Exercise task: Rewrite the rows between the lines holding "You are a computer-use agent. The height" and "coord(18,46)", inclusive, changing "tab" to "window" and keeping everything else the same. Leave the pictures out of your answer.

***** Exercise materials

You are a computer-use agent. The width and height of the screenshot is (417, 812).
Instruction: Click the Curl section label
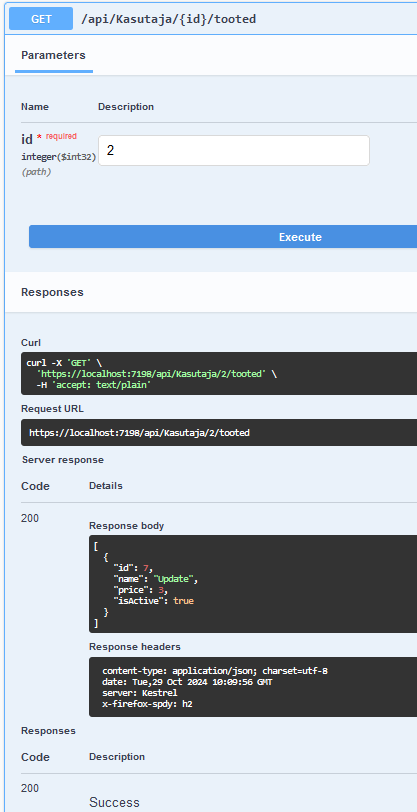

**********
***** Exercise materials

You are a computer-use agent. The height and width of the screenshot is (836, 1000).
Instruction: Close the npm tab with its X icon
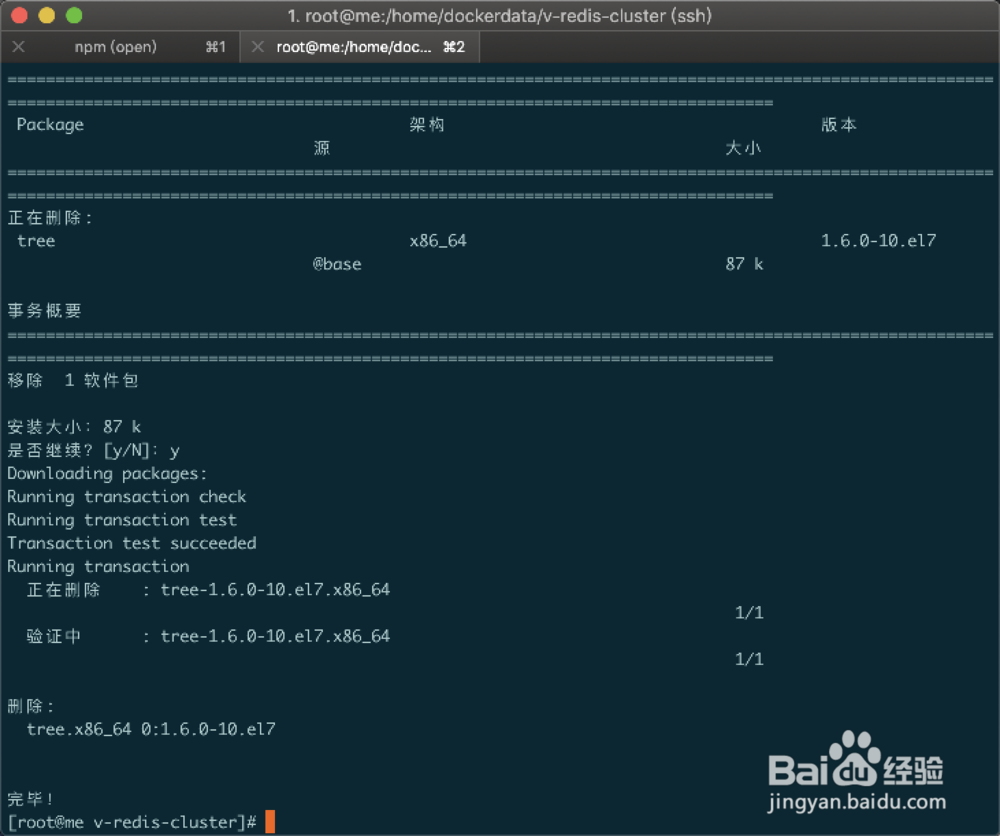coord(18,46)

**********
***** Exercise materials

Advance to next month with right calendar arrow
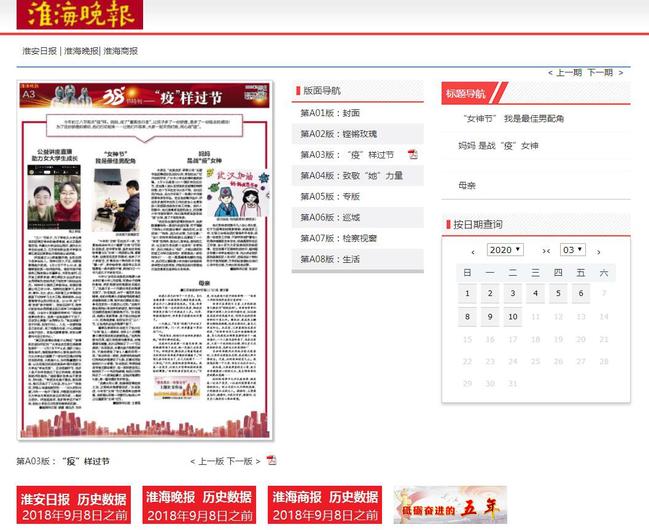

**********

Correct output:
You are a computer-use agent. The height and width of the screenshot is (836, 1000).
Instruction: Close the npm window with its X icon
coord(18,46)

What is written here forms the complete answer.